### Task prompt:
For the entries below, the result should be an exact transcription of the lines from the one with "This screenshot has height=1434, width=780." up to and including the one with "Click the Back", and only those.

--- START ---

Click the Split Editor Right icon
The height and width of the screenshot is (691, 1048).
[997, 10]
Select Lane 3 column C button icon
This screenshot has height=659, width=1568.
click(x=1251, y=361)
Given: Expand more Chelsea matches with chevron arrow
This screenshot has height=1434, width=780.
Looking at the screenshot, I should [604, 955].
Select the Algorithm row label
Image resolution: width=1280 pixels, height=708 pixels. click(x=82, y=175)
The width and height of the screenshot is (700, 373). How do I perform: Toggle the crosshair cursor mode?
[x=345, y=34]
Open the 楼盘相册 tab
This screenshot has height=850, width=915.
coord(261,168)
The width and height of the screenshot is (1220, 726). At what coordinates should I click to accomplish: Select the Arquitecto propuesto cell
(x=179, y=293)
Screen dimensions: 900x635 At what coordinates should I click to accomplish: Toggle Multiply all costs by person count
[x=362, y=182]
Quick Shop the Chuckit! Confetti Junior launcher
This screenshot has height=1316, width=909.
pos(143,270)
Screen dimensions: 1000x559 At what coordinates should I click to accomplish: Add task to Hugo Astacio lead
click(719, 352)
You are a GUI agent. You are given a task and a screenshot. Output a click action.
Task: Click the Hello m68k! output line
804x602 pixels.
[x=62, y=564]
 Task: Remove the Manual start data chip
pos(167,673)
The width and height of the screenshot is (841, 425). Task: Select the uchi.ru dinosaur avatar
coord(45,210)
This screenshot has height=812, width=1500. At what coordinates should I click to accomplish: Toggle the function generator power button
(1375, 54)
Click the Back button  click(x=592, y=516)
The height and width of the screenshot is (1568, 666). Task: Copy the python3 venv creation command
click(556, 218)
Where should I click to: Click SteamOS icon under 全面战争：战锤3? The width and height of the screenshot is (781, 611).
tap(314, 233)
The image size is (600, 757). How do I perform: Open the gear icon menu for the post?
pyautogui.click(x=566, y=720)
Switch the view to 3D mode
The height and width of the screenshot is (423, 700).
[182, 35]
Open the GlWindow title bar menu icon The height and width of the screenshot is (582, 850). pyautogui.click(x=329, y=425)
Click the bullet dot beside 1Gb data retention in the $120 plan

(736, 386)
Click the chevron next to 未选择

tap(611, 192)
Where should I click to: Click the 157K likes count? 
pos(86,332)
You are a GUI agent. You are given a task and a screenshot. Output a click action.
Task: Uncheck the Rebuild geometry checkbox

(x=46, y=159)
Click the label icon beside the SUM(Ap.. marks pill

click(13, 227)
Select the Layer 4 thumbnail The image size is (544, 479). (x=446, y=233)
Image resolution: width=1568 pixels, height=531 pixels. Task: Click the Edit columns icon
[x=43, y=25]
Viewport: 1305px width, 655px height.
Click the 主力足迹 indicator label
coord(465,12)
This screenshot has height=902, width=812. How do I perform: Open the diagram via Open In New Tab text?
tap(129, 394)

--- END ---

### Reply:
This screenshot has height=1434, width=780.
Looking at the screenshot, I should [604, 955].
Select the Algorithm row label
Image resolution: width=1280 pixels, height=708 pixels. click(x=82, y=175)
The width and height of the screenshot is (700, 373). How do I perform: Toggle the crosshair cursor mode?
[x=345, y=34]
Open the 楼盘相册 tab
This screenshot has height=850, width=915.
coord(261,168)
The width and height of the screenshot is (1220, 726). At what coordinates should I click to accomplish: Select the Arquitecto propuesto cell
(x=179, y=293)
Screen dimensions: 900x635 At what coordinates should I click to accomplish: Toggle Multiply all costs by person count
[x=362, y=182]
Quick Shop the Chuckit! Confetti Junior launcher
This screenshot has height=1316, width=909.
pos(143,270)
Screen dimensions: 1000x559 At what coordinates should I click to accomplish: Add task to Hugo Astacio lead
click(719, 352)
You are a GUI agent. You are given a task and a screenshot. Output a click action.
Task: Click the Hello m68k! output line
804x602 pixels.
[x=62, y=564]
 Task: Remove the Manual start data chip
pos(167,673)
The width and height of the screenshot is (841, 425). Task: Select the uchi.ru dinosaur avatar
coord(45,210)
This screenshot has height=812, width=1500. At what coordinates should I click to accomplish: Toggle the function generator power button
(1375, 54)
Click the Back button  click(x=592, y=516)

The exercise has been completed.